■ **Material provided**:
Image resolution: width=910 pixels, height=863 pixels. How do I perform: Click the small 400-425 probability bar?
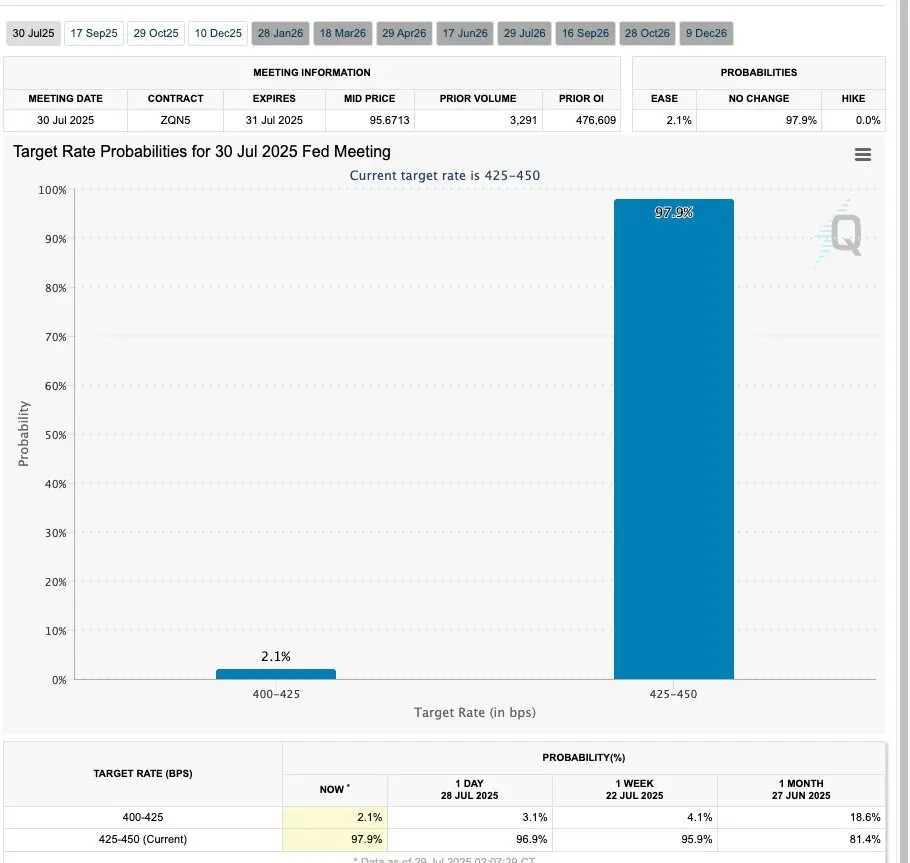point(276,674)
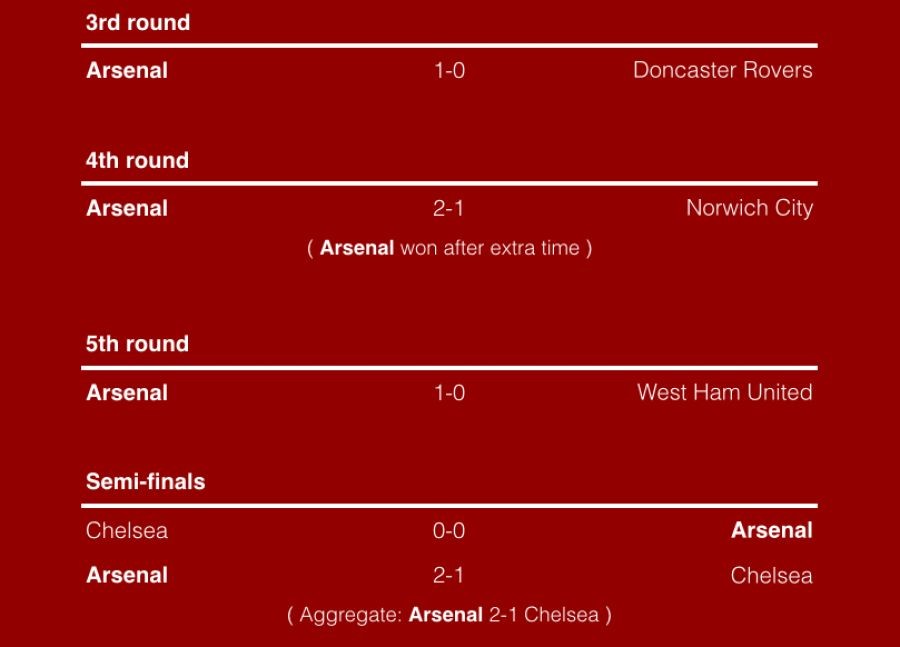Click the 1-0 score against West Ham United
900x647 pixels.
[x=449, y=393]
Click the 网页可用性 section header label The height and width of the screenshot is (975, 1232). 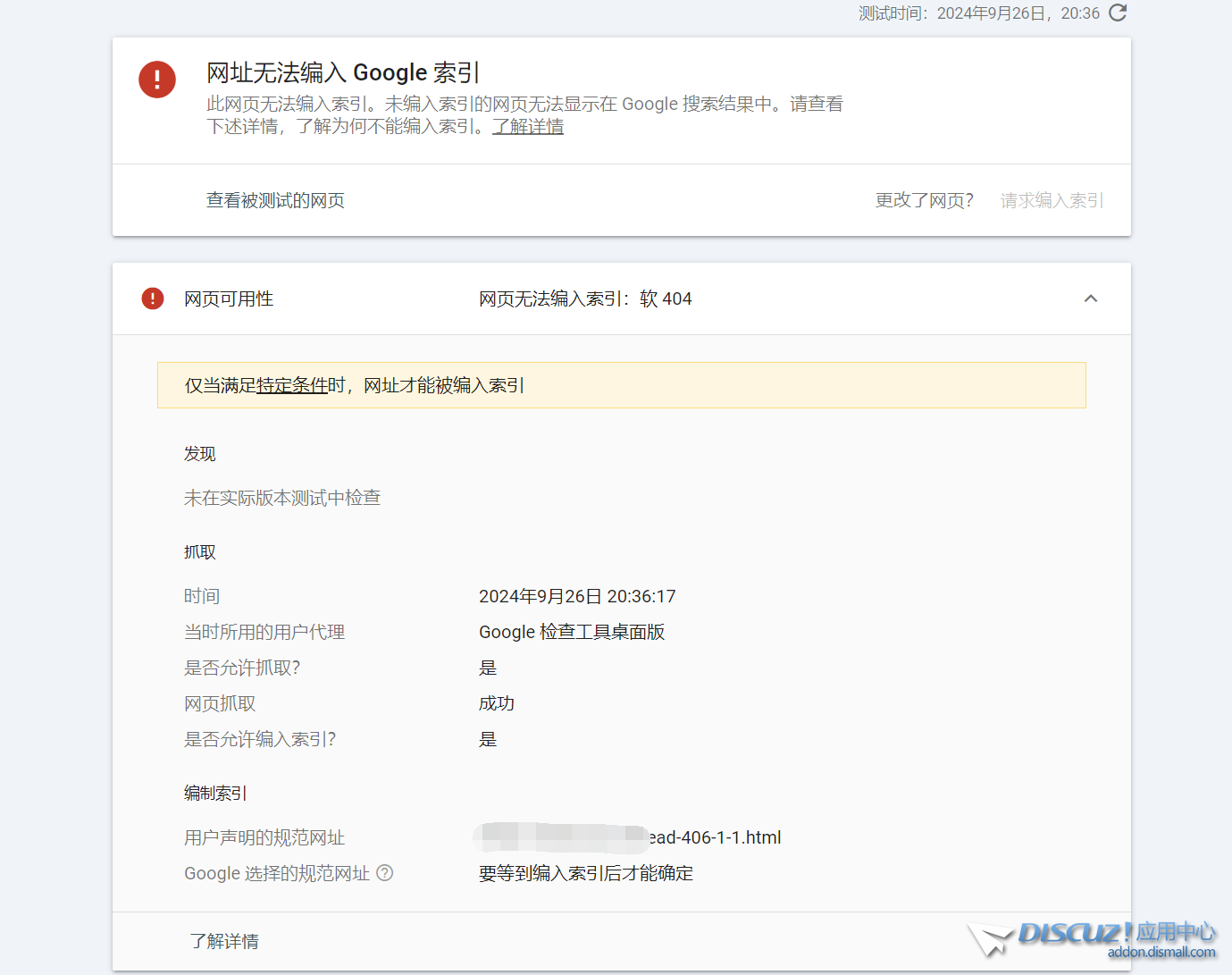[229, 298]
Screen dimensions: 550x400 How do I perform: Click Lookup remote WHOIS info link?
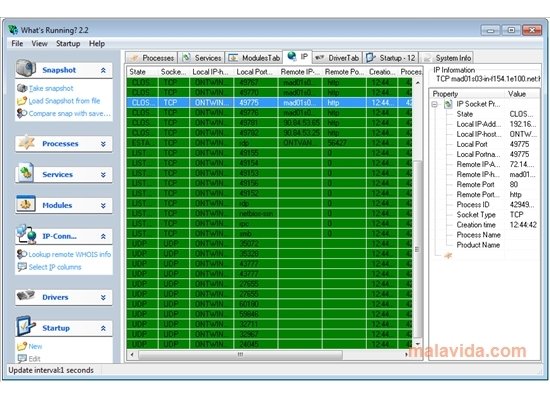tap(69, 254)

■ **Task directions**:
The answer consists of the lines from the one holding "Screen dimensions: 550x400" to the end of the records, inclusive, restated exactly and without pictures.

■ **Result below**:
Screen dimensions: 550x400 How do I perform: Click Lookup remote WHOIS info link?
tap(69, 254)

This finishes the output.